**Material for the task:**
·····

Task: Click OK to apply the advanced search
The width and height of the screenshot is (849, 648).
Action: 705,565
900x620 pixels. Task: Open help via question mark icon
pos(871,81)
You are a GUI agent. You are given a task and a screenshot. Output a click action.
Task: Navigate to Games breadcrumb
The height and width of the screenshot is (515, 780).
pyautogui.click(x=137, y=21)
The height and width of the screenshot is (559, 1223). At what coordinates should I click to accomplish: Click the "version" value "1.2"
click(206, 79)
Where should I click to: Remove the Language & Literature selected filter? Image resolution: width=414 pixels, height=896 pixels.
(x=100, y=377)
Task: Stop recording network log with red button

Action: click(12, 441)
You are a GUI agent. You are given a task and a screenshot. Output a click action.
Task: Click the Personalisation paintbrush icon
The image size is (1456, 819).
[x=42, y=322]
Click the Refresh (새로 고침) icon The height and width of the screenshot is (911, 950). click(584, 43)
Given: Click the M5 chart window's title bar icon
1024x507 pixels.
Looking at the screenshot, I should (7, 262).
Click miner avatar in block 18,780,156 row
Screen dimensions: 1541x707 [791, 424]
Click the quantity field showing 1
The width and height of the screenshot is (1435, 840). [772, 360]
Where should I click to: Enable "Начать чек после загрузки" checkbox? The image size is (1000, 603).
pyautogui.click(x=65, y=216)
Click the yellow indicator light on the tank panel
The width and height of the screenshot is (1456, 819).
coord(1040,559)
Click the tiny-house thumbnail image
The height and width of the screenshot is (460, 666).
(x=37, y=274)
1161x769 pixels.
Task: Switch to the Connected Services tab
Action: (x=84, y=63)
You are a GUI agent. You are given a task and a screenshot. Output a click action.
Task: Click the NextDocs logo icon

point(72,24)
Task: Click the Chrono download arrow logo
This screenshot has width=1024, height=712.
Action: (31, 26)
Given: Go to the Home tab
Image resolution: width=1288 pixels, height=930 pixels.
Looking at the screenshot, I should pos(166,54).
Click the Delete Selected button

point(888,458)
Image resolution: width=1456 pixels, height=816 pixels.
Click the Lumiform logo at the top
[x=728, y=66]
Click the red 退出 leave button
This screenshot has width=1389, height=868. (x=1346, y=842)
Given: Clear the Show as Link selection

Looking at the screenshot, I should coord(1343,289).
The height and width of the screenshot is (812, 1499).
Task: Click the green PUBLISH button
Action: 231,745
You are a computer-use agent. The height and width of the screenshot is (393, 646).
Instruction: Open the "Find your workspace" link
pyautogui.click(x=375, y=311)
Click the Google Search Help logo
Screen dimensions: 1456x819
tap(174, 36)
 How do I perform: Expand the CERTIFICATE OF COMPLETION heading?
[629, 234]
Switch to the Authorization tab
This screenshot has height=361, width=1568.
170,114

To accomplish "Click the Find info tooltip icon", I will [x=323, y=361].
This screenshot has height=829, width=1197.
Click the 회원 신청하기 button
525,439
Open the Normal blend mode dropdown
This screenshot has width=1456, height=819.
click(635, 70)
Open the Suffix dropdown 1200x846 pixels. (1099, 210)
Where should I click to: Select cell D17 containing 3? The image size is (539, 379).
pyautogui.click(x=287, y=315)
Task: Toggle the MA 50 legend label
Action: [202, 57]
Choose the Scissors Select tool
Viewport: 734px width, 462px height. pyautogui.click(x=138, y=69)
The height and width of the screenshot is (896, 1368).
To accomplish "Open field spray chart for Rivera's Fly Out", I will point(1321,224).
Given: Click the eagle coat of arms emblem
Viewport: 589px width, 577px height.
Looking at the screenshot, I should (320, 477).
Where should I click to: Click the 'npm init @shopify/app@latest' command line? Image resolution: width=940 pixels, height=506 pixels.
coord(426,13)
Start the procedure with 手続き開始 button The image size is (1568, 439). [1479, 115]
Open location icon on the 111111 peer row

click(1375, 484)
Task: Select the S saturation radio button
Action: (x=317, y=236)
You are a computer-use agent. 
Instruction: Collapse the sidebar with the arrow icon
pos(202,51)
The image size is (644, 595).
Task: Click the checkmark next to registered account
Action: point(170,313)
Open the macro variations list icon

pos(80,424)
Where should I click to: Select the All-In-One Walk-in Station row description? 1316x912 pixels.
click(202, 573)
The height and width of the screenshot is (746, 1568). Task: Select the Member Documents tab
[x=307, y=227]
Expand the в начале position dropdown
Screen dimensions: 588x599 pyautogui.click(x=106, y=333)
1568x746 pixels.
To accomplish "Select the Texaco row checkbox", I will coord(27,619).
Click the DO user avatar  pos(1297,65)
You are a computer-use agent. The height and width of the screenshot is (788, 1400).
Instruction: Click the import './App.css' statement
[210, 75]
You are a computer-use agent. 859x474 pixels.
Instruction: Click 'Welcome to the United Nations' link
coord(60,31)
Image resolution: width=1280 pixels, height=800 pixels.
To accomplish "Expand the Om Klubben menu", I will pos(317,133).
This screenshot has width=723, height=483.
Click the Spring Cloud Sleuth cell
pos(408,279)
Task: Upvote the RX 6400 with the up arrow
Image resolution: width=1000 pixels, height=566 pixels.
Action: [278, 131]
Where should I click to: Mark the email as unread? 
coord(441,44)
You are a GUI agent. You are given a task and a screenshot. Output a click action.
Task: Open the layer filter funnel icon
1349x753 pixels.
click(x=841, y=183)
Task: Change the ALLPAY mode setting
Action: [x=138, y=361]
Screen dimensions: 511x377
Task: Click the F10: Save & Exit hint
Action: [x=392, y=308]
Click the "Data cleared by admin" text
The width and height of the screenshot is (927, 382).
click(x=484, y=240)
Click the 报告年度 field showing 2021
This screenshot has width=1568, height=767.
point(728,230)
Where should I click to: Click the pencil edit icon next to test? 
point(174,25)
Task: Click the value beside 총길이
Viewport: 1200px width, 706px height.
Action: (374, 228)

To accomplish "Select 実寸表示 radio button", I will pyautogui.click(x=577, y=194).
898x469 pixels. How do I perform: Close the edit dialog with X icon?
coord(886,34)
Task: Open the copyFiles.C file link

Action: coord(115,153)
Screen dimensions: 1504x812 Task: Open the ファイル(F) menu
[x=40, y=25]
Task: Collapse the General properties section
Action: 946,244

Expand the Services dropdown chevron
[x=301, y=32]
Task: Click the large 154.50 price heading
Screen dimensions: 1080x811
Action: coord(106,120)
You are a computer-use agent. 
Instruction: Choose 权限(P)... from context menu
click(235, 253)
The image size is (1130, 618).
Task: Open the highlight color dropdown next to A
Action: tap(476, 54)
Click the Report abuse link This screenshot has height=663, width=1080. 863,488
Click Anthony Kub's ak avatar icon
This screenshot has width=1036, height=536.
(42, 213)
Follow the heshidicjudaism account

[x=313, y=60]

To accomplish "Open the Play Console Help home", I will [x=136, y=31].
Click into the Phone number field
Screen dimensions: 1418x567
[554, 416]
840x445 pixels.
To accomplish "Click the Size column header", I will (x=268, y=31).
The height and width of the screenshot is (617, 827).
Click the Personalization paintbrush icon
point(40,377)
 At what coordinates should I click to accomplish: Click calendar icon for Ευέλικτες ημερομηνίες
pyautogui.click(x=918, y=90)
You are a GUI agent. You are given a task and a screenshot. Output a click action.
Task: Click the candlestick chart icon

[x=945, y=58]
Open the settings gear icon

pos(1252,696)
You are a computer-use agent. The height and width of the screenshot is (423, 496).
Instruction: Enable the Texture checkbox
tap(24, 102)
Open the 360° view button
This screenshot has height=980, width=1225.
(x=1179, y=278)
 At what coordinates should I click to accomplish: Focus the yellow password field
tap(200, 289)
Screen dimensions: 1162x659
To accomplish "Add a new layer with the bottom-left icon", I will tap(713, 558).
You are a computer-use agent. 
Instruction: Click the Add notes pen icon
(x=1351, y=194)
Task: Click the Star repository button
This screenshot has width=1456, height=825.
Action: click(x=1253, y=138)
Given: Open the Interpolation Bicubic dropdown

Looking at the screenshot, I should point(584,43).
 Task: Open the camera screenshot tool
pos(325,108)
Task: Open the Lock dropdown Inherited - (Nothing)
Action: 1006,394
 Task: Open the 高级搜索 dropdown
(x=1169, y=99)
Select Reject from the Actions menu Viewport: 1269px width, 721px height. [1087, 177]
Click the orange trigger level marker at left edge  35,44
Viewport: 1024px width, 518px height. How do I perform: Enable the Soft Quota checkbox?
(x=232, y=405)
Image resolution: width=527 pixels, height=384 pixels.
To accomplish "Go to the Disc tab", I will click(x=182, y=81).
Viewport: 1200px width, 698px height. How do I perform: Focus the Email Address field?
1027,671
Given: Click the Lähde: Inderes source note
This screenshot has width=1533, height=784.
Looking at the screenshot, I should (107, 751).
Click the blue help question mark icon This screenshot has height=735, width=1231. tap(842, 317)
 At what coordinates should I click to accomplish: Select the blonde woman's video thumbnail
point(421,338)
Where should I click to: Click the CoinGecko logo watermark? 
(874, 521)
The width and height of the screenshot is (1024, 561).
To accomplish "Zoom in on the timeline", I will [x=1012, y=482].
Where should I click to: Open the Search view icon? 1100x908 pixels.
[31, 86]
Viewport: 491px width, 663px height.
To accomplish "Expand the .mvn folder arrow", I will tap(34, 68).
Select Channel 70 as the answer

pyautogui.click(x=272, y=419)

·····

**Exercise task:**
Pick out every line of the data that contains the string "coordinates", matching case exactly.

**Task answer:**
The height and width of the screenshot is (559, 1223). At what coordinates should I click to accomplish: Click the "version" value "1.2"
 At what coordinates should I click to accomplish: Click calendar icon for Ευέλικτες ημερομηνίες
 At what coordinates should I click to accomplish: Focus the yellow password field
 At what coordinates should I click to accomplish: Select the blonde woman's video thumbnail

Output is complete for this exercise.